Many online stores provide a convenient email signup form in the footer. Signing up for (yet) another email is often an impulse action for customers, so it's sensible to make this as easy as possible.
If a site design does not allow for a search form in the header or if search is an action of secondary importance, the footer provides a viable alternative location. It's unlikely, however, that visitors will know to look for search in the footer without discovering it first through browsing.
The footer makes a great place to place your social media links in an easily accessible place on every page.
By breaking a footer up into columns, it's easy to include lists of recent news, blog posts, tweets, etc. These can give visitors a quick insight into what is going on with your organization and encourage them to venture further into your site.
It's common to place country/language selectors in a 'utility' navigation in the header. However, if a site design does not support such a layout then the footer is a good alternative location.

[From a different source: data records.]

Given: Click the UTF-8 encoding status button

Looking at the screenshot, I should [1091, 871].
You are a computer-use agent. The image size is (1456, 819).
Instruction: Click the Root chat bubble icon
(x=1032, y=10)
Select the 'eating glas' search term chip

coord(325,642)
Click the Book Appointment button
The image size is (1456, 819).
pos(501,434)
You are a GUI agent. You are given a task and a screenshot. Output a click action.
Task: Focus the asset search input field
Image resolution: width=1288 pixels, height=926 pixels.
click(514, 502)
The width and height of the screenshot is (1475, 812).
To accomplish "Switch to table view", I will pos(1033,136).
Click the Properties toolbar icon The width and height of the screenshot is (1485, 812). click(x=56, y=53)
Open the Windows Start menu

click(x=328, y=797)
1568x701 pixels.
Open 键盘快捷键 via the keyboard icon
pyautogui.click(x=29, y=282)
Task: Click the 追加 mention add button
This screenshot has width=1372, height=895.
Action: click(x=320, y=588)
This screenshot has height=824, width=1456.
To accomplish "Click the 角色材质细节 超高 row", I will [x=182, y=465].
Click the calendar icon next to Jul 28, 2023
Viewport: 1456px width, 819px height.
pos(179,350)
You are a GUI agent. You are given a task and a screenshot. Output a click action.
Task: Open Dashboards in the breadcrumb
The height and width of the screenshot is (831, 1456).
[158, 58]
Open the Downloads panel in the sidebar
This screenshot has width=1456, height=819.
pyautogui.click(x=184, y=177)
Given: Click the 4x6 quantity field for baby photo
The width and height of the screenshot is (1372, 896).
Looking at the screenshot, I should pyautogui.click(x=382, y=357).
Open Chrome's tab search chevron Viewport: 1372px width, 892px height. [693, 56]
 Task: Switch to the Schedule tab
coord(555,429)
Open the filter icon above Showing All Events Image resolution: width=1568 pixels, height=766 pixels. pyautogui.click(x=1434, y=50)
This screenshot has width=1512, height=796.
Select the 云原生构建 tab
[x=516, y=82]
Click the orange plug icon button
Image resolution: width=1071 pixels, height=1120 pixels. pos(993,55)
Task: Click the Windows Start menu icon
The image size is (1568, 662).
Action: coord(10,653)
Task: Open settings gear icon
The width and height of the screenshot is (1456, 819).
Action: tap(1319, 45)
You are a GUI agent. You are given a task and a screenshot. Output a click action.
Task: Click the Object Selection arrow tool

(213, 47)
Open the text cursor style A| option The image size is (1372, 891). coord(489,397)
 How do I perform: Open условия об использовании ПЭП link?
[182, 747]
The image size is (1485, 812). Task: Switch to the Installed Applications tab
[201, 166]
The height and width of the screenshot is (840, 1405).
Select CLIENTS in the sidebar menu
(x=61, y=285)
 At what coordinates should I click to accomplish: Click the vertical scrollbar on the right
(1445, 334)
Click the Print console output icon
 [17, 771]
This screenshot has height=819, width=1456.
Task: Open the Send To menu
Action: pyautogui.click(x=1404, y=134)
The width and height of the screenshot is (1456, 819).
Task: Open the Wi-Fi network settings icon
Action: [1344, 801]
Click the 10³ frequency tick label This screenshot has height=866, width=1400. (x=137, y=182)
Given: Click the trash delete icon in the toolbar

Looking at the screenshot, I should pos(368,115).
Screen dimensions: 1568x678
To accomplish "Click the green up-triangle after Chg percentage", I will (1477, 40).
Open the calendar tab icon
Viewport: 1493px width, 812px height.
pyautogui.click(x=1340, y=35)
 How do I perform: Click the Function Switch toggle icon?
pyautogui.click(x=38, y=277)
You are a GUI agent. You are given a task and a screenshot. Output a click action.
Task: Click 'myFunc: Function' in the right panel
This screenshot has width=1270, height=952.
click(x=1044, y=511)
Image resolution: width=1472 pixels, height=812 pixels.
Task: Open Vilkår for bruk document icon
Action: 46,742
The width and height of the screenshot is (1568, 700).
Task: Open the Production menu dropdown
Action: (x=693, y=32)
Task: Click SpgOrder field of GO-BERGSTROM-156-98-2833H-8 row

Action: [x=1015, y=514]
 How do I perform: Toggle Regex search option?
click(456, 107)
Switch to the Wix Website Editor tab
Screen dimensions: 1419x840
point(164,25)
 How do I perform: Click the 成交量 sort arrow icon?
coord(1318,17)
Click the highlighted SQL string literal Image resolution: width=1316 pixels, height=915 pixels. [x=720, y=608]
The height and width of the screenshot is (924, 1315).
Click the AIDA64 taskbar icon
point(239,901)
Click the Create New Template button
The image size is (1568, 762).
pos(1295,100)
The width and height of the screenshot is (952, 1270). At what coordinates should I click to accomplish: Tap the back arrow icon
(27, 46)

It's a good idea for online stores to let customers know upfront what methods of payment are accepted. Putting this information in the footer makes it readily available to visitors.
The footer is a good location for other e-commerce related information, such as security badges, guarantees and offers, as well as customer support information.
The footer makes a good place for blogs to list post archives or categories. Tag clouds seem to be less popular these days, but can fit within the navigational context of the footer well.
Since almost any page on a website can be the first one that a visitor encounters, a quick summary of the company or person can help orient new visitors. This overview can also help to add a little personality to pages that would otherwise be dry and factual.
Footers make a great location to showcase your best content or work so that you can do your best to ensure that visitors don't miss it, even when they reach the bottom of the page.
Similar to displaying featured work, listing awards and accolades in the footer allows you to show off your success and expertise without being too upfront.
If your site is one of a number in a network, it makes sense to link out to your partner sites. The footer is an ideal place for these links.
While the footer can contain features that aid usability and drive visitor interaction, it can also be a great place to add a touch of personality and have a little fun. After all, we're all people.